The CollectaCard Crystarium is a boon for the dedicated hyper-completionists, which will allow you to sacrifice various CollectaCards in battle to raise the stats of your characters. While I haven’t the time to test this out myself, it appears you’ll be able to max out any character’s parameters with enough time and effort. A healthy amount of trophies have also made the jump from Theatrhythm into Curtain Call, and will likely take you dozens of hours to fill out.

Monster Octopus, who lends his talents to design the characters and monsters of the Theatrhythm games, fills the game with a very charming and light (if not sometimes silly) mood. You’ll likely get a kick out of watching the ending cutscene (attainable after amassing 20,000 Rhythmia points). Another nice tidbit I’ve enjoyed about Curtain Call is its very clean, crisp-looking user interface and choice of fonts. (Yeah, I think about stuff like this!) Post-battle screens of tallying your score, experience points, loot, and Rhythmia have thankfully been sped up a bit, since you’ll be seeing it quite frequently.

There are a few small things that must be noted about Curtain Call‘s library and one of which is many of the original game’s Event Music Stages have been changed to Field or Battle Music Stages to make way for new ones (from more recent titles). It’s unclear why this decision was made, though it may have something to do with the size of the digital version possibly ending up larger than most 3DS default memory sticks. If so, it’s a bit of a shame, but subtracts little enjoyment in the big picture.

The only omitted song from the original Theatrhythm seems to be a DLC of Somnus from Final Fantasy XV, which is a bit puzzling given the game’s recent push at Tokyo Game Show. What isn’t mysterious about that game these days? Oh well. Soon. (Hopefully.) It’s great to see some love thrown towards spinoffs like Final Fantasy Tactics, Mystic Quest, and Crystal Chronicles — amongst others. Final Fantasy XIV‘s inclusion is welcome in a spinoff game in this style, at long last.

In conclusion Theatrhythm Final Fantasy Curtain Call is a massive improvement over the original, which was a good game, yet suffered from some problems that only became apparent to me by sinking hours in the sequel. Awareness of these things has defined my appreciation for Curtain Call‘s design decisions. Again, the music is the star here, but there’s also much to be had for anyone who can play for minutes or hours at a time. The RPG elements and collectibles that accompany are simple and elegant, and most importantly, don’t feel tacked on.

Don’t bother with the original game, Curtain Call is very much the definitive edition Square Enix touts.
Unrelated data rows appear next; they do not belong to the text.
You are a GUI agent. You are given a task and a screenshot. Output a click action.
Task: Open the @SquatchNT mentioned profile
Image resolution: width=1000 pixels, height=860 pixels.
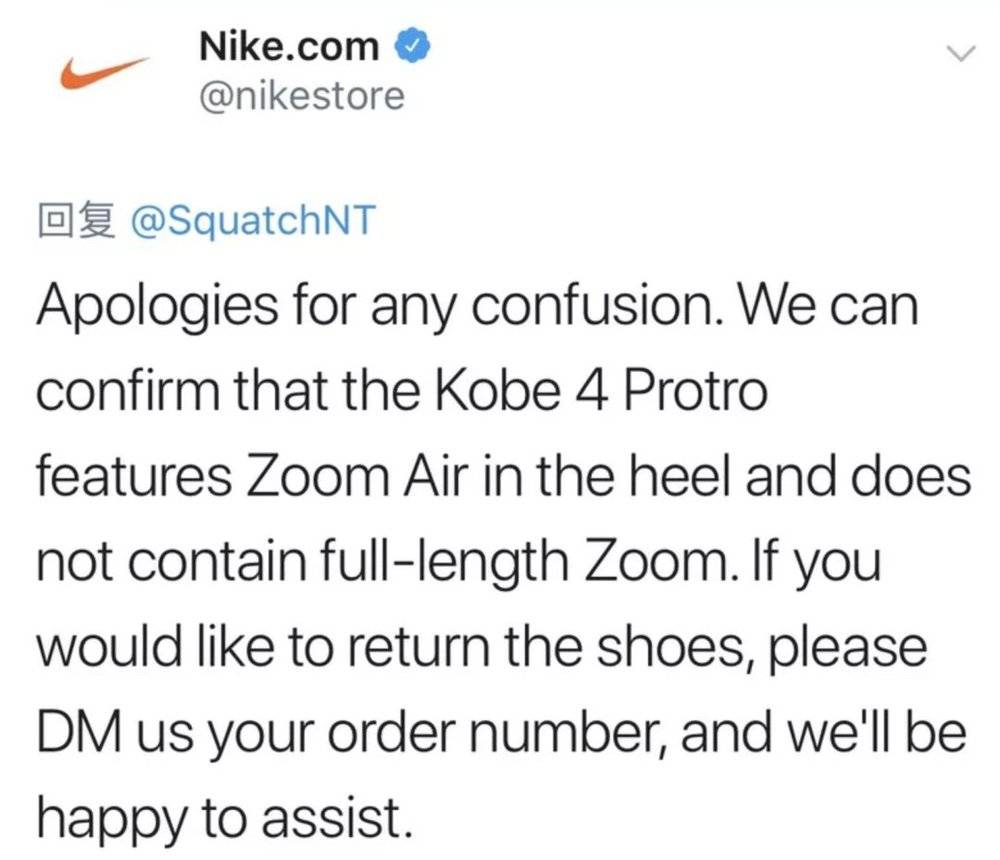click(253, 220)
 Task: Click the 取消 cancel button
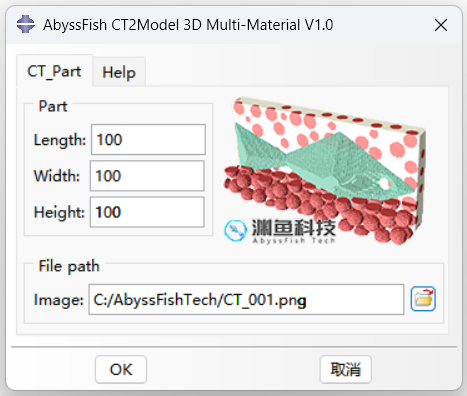coord(346,369)
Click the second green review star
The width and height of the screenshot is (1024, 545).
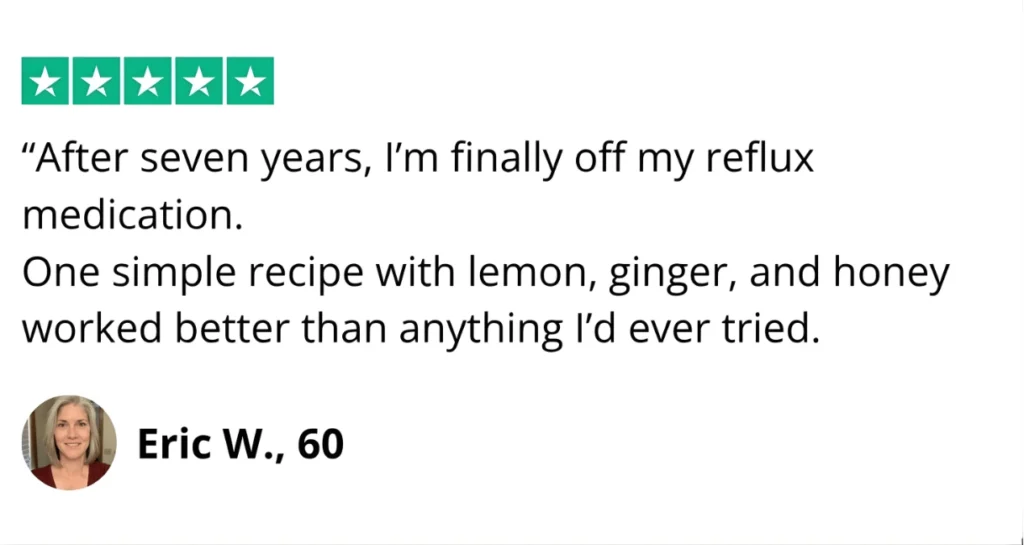click(96, 82)
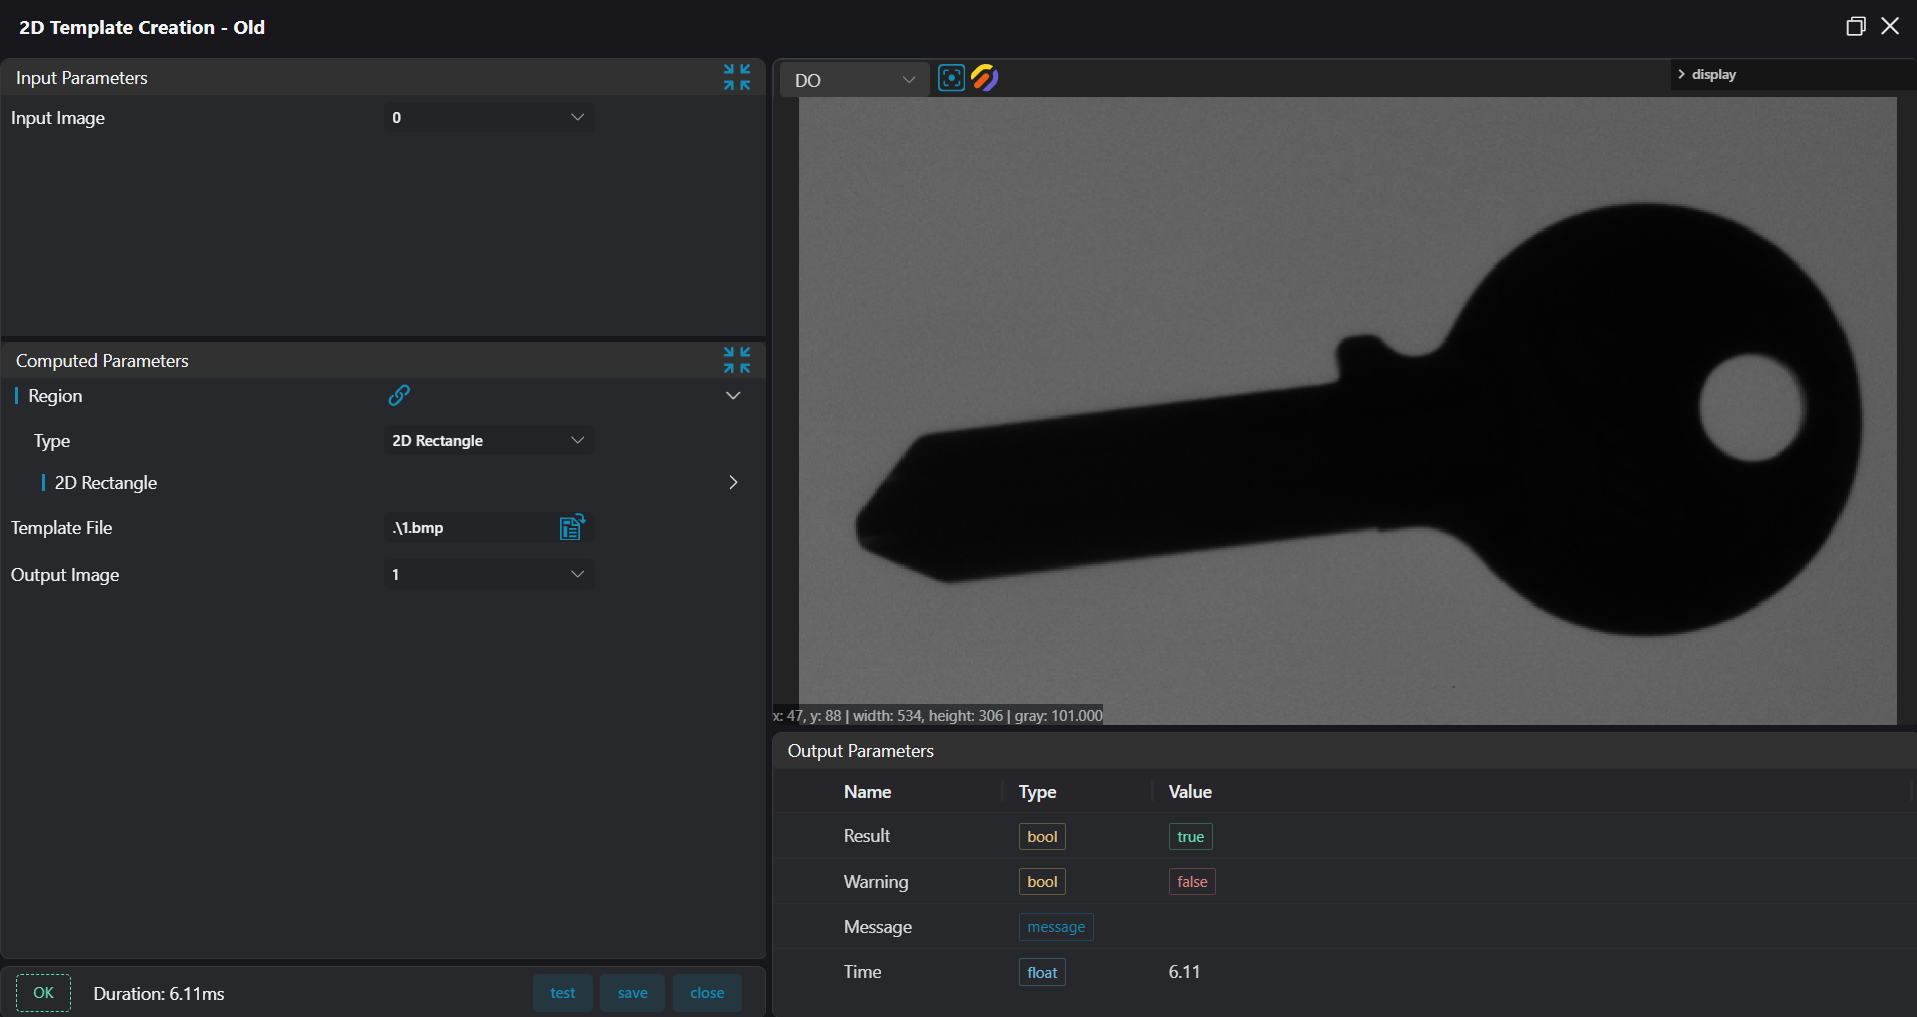Open the Input Image dropdown
Image resolution: width=1917 pixels, height=1017 pixels.
click(489, 117)
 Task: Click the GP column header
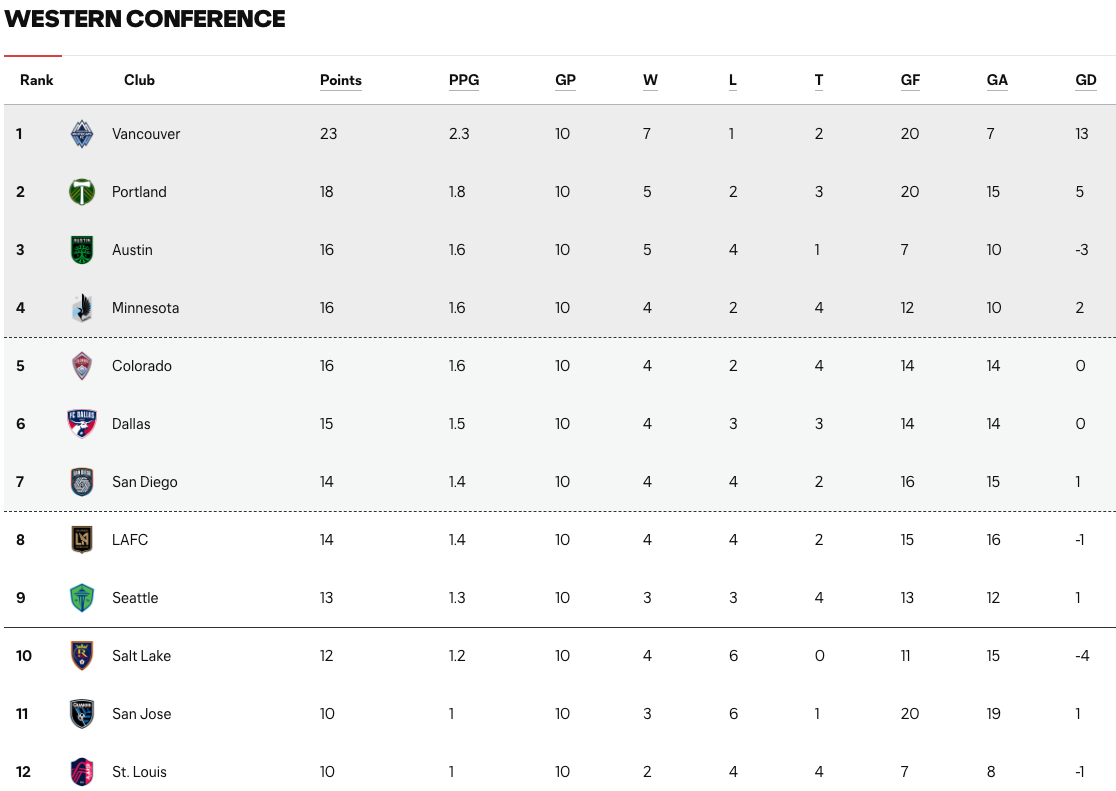pos(565,80)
If you’re in any way, shape, or form a fan of Final Fantasy series music, this game is definitely for you. Curtain Call is addictive, charming, and employs a much better strategy than its predecessor in presenting its catalog of treasures: Final Fantasy’s revered musical legacy.

Theatrhythm Final Fantasy Curtain Call is now available for the 3DS in all regions.

Editor’s Note: A copy of the standard edition of Theatrhythm Final Fantasy Curtain Call was provided to Final Fantasy Network by Square Enix post-launch at no expense for reviewing purposes.